On March 1st, at 3 o’clock in the afternoon, the Woman Suffrage Bill was given its second reading in the Legislature of Alberta, and the women of the Province gathered in large numbers to hear the debate. For over an hour before the galleries were opened; women waited at the foot of the stairs; white-haired women, women with little children by the hand, women with babies in their arms, smartly-dressed women, alert, tailor-made business women; quiet, dignified and earnest; they were all there; they filled the galleries; they packed every available space. Many were unable to find a place in the gallery, and stood outside in the corridors.

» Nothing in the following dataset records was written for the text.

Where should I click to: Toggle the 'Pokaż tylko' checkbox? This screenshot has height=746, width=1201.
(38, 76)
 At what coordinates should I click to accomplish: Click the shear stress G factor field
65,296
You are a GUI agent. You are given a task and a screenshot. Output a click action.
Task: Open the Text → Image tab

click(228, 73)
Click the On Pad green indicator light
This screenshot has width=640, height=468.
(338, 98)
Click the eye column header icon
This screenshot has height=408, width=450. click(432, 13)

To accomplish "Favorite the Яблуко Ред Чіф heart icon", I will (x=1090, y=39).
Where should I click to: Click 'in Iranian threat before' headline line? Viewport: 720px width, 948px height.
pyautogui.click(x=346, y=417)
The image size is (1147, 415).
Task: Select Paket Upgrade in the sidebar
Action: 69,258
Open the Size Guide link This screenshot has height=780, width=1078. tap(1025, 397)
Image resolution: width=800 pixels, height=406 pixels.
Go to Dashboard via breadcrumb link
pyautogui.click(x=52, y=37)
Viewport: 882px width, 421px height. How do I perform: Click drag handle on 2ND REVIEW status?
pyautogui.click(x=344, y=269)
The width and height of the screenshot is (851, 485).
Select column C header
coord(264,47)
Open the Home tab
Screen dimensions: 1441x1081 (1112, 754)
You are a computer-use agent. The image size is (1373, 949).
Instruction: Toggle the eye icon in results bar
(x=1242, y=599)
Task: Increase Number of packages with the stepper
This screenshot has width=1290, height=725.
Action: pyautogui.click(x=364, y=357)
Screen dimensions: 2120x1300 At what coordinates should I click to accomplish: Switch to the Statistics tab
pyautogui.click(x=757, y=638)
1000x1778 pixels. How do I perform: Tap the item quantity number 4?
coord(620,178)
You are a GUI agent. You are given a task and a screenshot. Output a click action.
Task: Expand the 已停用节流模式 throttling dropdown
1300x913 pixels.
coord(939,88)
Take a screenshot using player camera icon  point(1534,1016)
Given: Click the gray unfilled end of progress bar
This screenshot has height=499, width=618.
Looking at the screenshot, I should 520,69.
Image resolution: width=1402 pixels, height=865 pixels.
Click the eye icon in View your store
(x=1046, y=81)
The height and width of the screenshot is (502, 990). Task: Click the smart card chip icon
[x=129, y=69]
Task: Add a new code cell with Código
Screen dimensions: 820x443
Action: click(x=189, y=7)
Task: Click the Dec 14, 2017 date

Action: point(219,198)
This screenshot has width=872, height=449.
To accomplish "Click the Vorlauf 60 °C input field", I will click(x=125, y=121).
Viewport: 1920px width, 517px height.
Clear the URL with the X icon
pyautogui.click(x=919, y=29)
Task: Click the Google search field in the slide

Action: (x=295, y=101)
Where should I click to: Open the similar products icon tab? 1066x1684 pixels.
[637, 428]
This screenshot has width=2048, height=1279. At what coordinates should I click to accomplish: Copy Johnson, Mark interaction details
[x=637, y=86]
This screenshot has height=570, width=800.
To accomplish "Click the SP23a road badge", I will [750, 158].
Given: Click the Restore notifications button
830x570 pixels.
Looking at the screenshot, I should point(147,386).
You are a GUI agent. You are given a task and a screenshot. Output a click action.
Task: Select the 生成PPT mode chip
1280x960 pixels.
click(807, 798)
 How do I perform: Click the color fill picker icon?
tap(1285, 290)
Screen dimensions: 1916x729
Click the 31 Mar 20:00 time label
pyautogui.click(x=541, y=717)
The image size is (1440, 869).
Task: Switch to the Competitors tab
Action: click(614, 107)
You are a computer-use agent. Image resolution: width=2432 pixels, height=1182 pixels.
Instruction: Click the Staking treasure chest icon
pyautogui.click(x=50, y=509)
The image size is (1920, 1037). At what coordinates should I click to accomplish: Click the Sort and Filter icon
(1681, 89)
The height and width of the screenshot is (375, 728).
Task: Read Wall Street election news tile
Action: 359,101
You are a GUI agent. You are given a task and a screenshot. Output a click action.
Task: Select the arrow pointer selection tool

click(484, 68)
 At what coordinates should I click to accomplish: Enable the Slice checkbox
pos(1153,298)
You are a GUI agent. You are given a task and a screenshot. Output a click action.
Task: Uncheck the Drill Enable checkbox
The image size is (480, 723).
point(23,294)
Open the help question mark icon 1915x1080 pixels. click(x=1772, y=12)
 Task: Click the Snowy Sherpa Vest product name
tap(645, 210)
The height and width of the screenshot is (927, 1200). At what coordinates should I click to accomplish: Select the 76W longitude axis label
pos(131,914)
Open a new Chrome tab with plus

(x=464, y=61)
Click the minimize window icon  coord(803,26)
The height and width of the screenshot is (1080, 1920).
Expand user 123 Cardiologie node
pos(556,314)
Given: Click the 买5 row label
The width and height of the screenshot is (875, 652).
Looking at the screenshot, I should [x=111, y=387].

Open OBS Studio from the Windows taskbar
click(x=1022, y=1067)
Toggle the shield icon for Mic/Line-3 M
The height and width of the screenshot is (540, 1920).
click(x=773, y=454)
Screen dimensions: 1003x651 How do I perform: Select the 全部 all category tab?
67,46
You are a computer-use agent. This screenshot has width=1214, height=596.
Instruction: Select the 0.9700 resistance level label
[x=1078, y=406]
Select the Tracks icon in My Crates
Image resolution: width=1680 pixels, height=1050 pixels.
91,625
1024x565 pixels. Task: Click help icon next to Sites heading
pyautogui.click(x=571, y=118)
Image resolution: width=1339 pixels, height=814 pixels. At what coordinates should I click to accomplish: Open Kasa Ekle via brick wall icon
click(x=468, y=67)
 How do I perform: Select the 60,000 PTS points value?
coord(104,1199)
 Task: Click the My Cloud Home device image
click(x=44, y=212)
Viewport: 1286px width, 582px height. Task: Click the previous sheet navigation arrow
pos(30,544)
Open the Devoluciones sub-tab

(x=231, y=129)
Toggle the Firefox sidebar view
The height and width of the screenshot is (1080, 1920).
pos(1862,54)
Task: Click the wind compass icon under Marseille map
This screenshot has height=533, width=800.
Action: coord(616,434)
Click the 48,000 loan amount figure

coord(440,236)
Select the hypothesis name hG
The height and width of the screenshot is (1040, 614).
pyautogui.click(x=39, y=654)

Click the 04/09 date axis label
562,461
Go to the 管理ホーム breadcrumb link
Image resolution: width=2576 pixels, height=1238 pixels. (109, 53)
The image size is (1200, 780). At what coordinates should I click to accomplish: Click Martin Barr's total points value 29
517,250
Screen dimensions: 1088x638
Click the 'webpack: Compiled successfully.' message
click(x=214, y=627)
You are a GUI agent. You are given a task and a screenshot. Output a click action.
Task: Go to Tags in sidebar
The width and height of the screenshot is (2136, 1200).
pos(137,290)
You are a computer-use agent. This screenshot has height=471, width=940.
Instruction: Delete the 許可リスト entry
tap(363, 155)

“I consider it an honour to stand anywhere in the building,” one bright-eyed old lady said when someone expressed their regret at not having a seat for her, “and I can read the speeches to-morrow, and imagine that I heard them.”

When the Premier rose to move the second reading of the Bill the silence of the legislative chamber was tense, and the great mass of humanity in the galleries did not appear to breathe. The Premier, in a straightforward way, outlined the reasons for the granting of the franchise; he did not speak of it as a favour, a boon, a gift, or a privilege, but a right, and declared that the extension of the franchise was an act of justice; he did not once refer to us as the “fair sex,” or assure us of his deep respect for us. The Leader of the Opposition, whose advocacy of woman franchise dates back many years, seconded the reading of the Bill; and short speeches were made by other members. There was only one who opposed it; one timorous brother declared it would break up the home.

On the same day that the Bill got its second reading, and at the same hour, the women of Calgary met together to discuss what women should do with the vote; and they drafted a platform, which must commend itself to all thinking people. Each subject discussed was for human betterment, and social welfare.

Women will make mistakes, of course, —and pay for them. That will be nothing new—they have always paid for men’s mistakes. It will be a change to pay for their own. Democracy has its failures—it falls down utterly sometimes, we know, but not so often, or so hopelessly, as any other form of government. There have been beneficent despotisms, when a good king ruled absolutely. But unfortunately the next king was not good, and he drove the country to ruin. “King Jehoash did that which was right in the sight of the Lord, but Amaziah, his son, did that which was evil.”

Too much depended upon the man! Democracy has its faults; the people may run the country to the dogs, but they will run it back again. People, including women, will make mistakes, but in paying for them they will learn wisdom.